* **What you need to do**
Print, exactly as written, the line in the entries below that contains "Viewport: 1280px width, 720px height." and every line after it up to and including the last. Omit pictures.

··· Data for this task ···

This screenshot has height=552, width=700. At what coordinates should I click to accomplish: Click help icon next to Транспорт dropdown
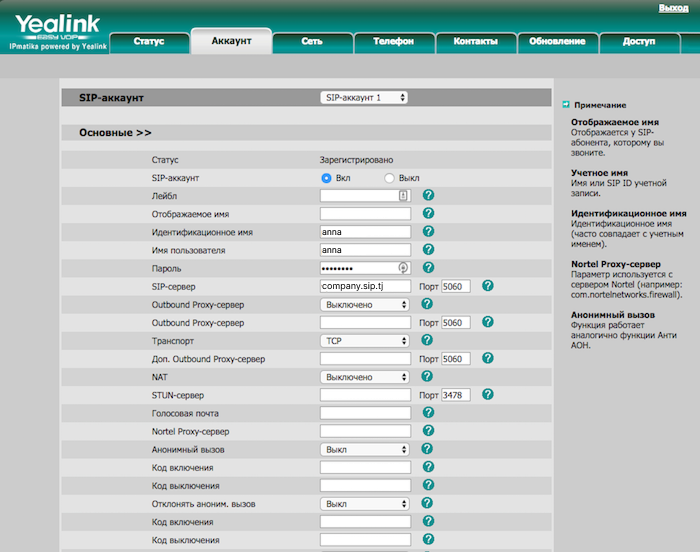[x=428, y=340]
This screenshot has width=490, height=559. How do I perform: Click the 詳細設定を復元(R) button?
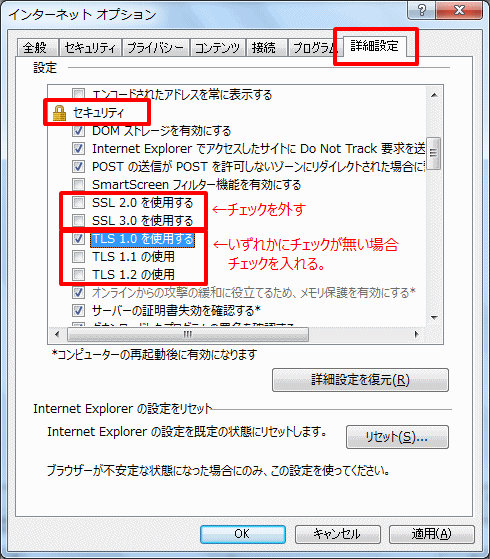(x=360, y=380)
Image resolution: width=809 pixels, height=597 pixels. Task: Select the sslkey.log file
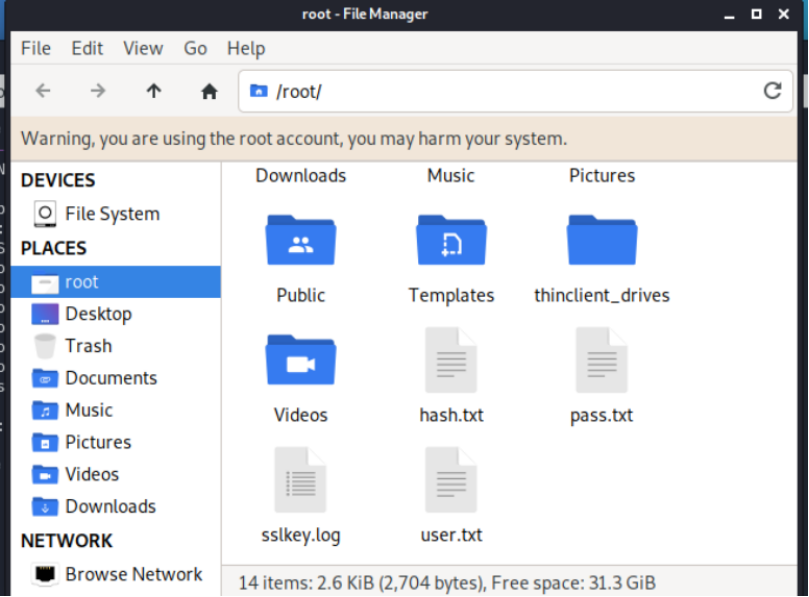point(301,480)
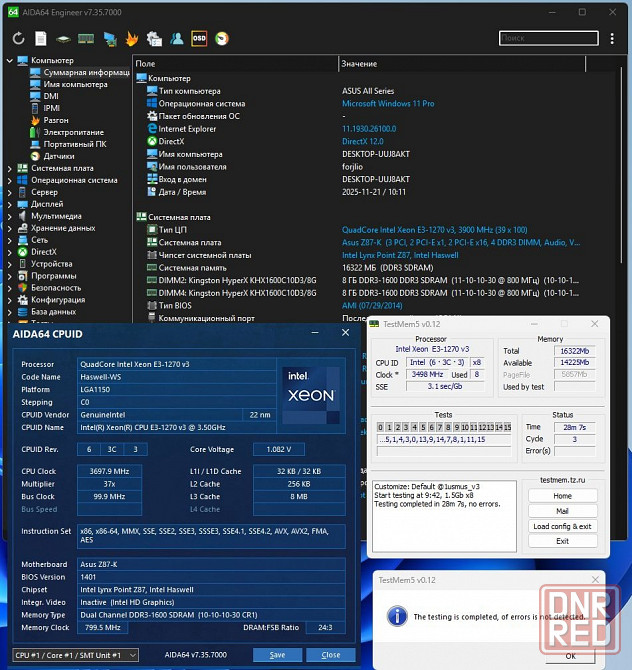Viewport: 632px width, 670px height.
Task: Open the Report document icon in toolbar
Action: (41, 39)
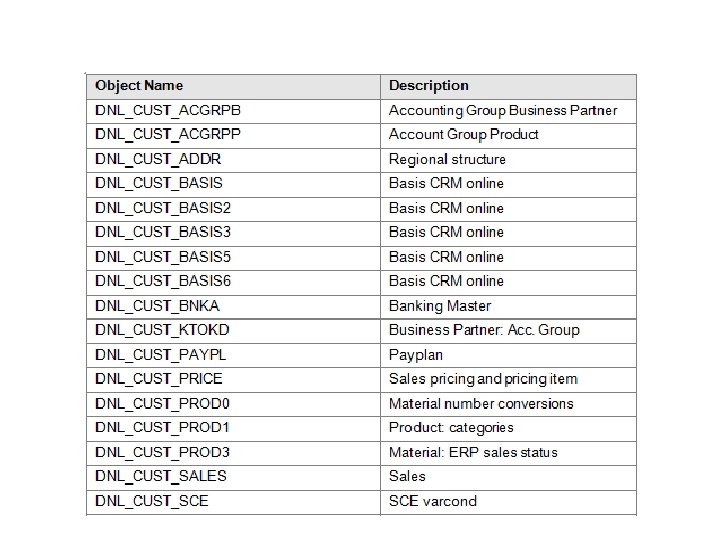
Task: Click the DNL_CUST_ADDR row name
Action: click(x=158, y=159)
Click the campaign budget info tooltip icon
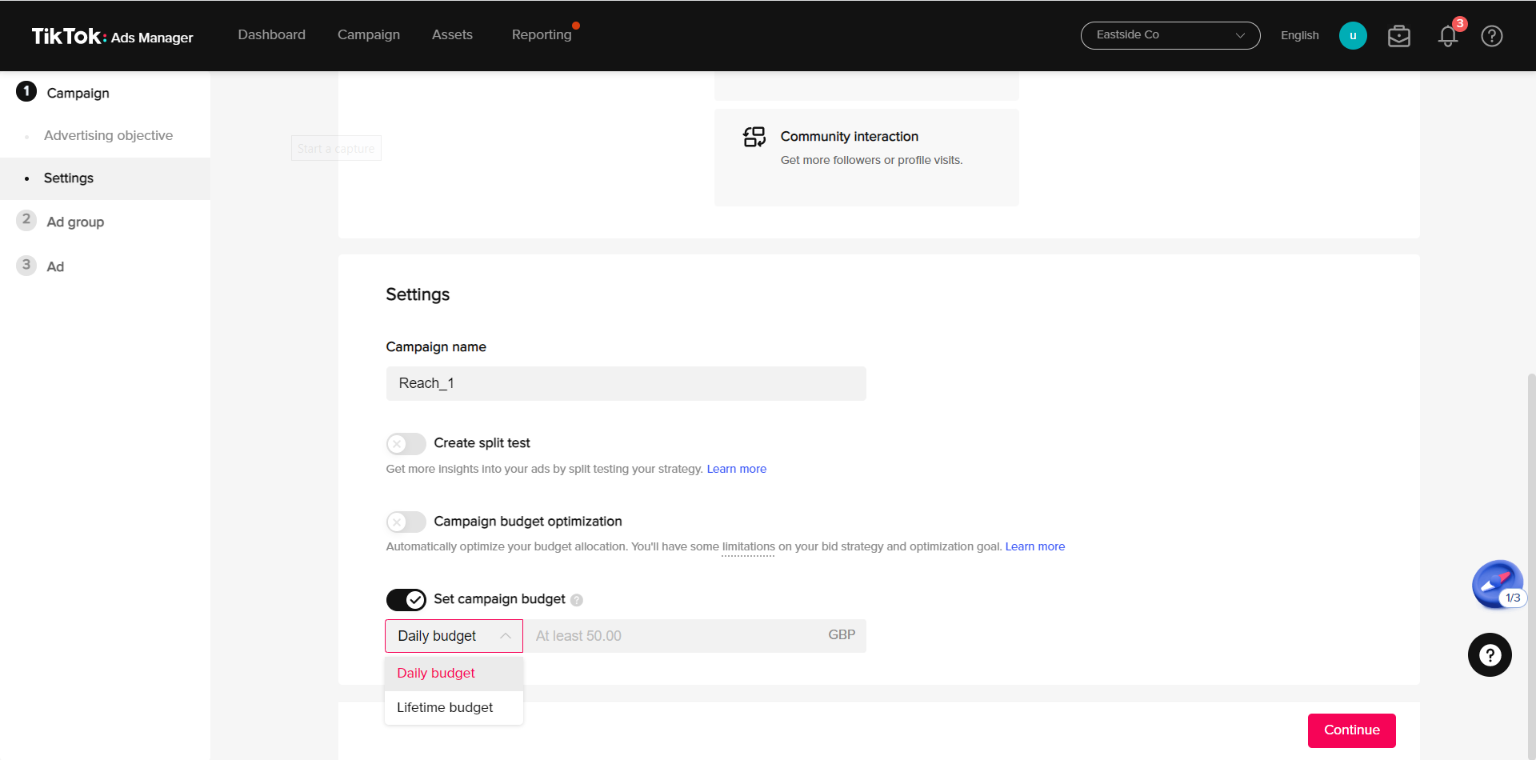The image size is (1536, 760). point(576,600)
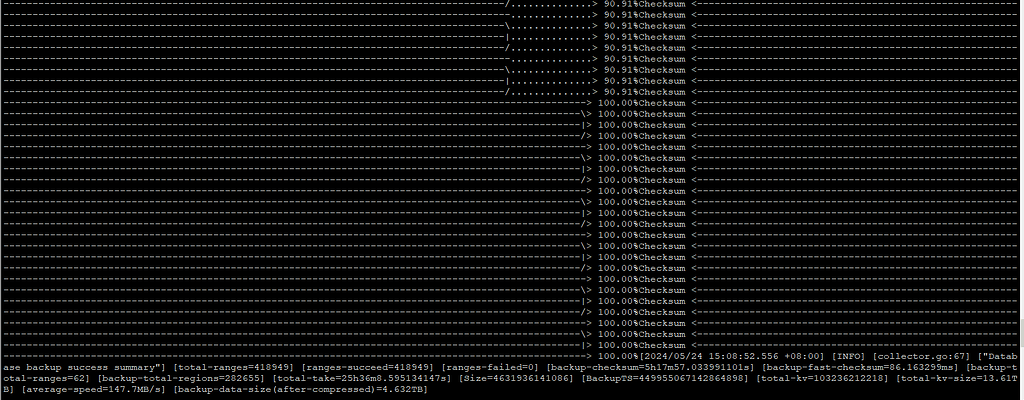Click the backup-checksum=5h17m57 duration field
Image resolution: width=1024 pixels, height=400 pixels.
coord(650,367)
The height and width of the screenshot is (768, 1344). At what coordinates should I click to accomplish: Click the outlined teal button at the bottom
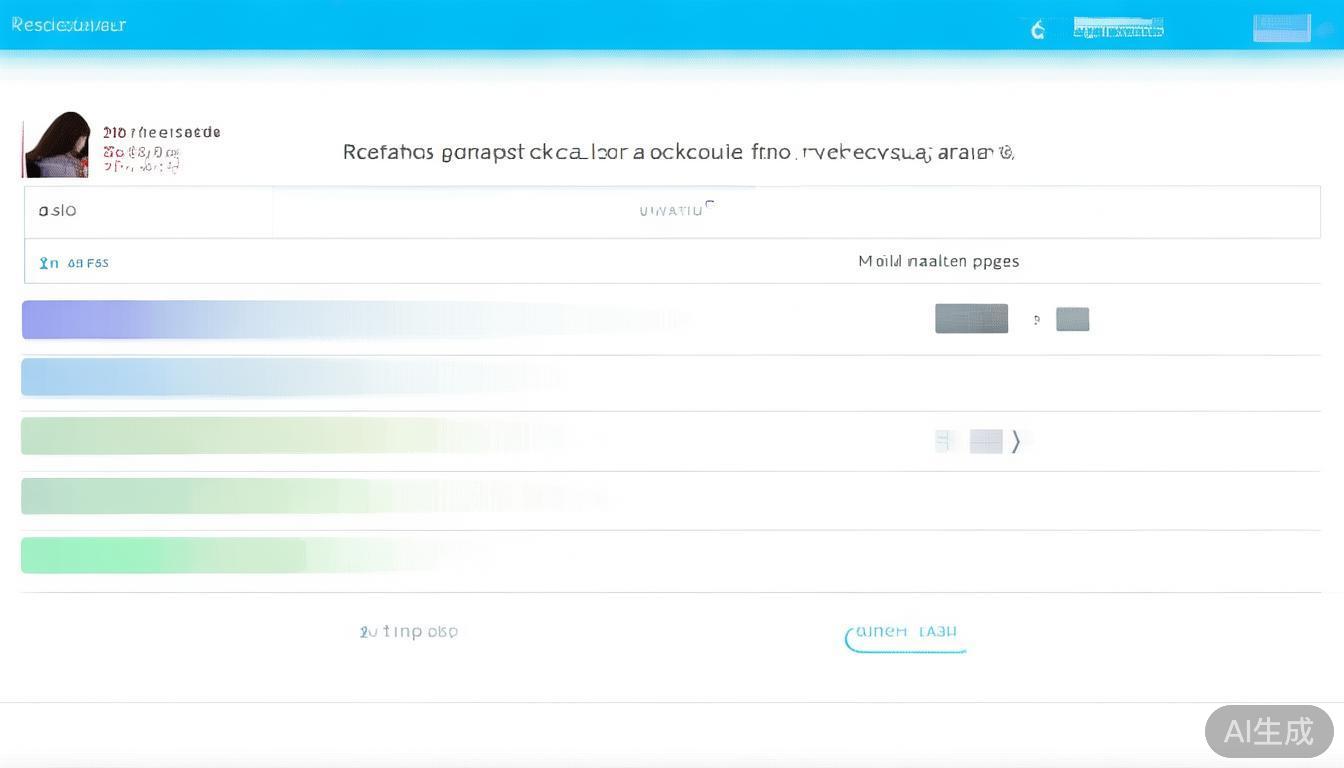906,635
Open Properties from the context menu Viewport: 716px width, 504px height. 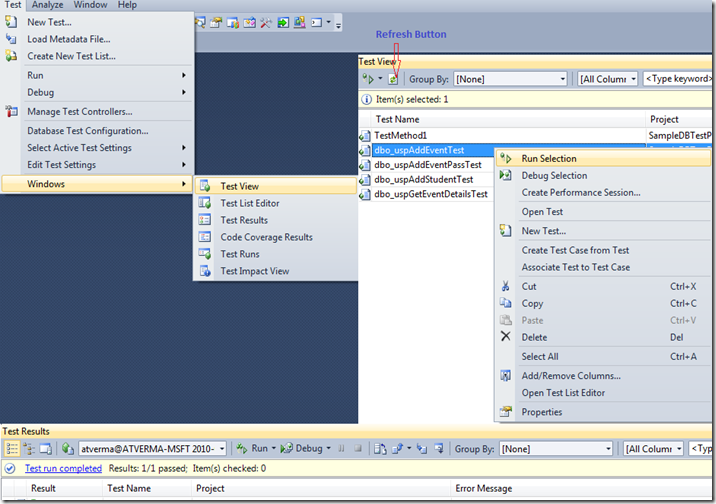(541, 412)
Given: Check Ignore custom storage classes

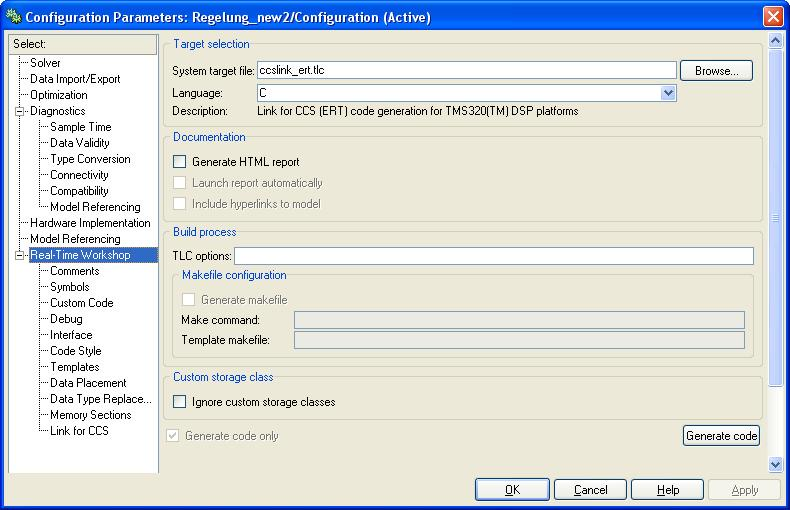Looking at the screenshot, I should [x=180, y=402].
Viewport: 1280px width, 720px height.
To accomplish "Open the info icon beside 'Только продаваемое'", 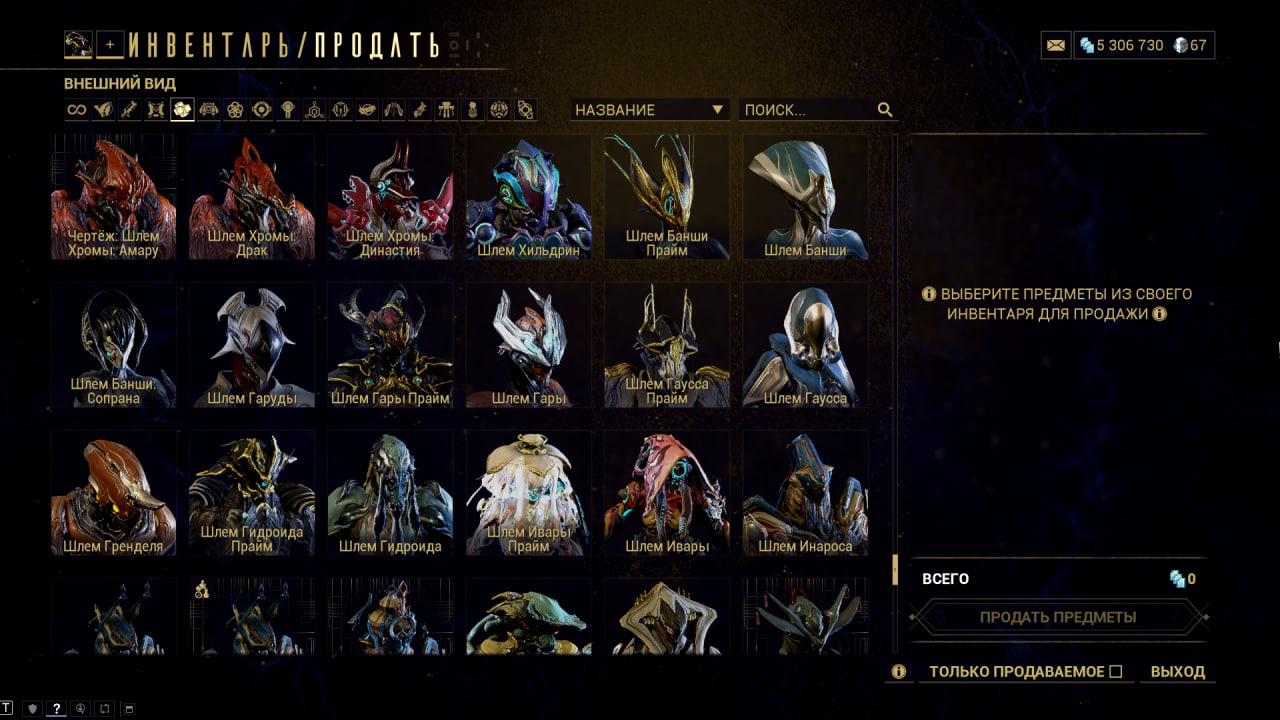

···

* **Task answer**
Viewport: 1280px width, 720px height.
To accomplish "Open the info icon beside 'Только продаваемое'", 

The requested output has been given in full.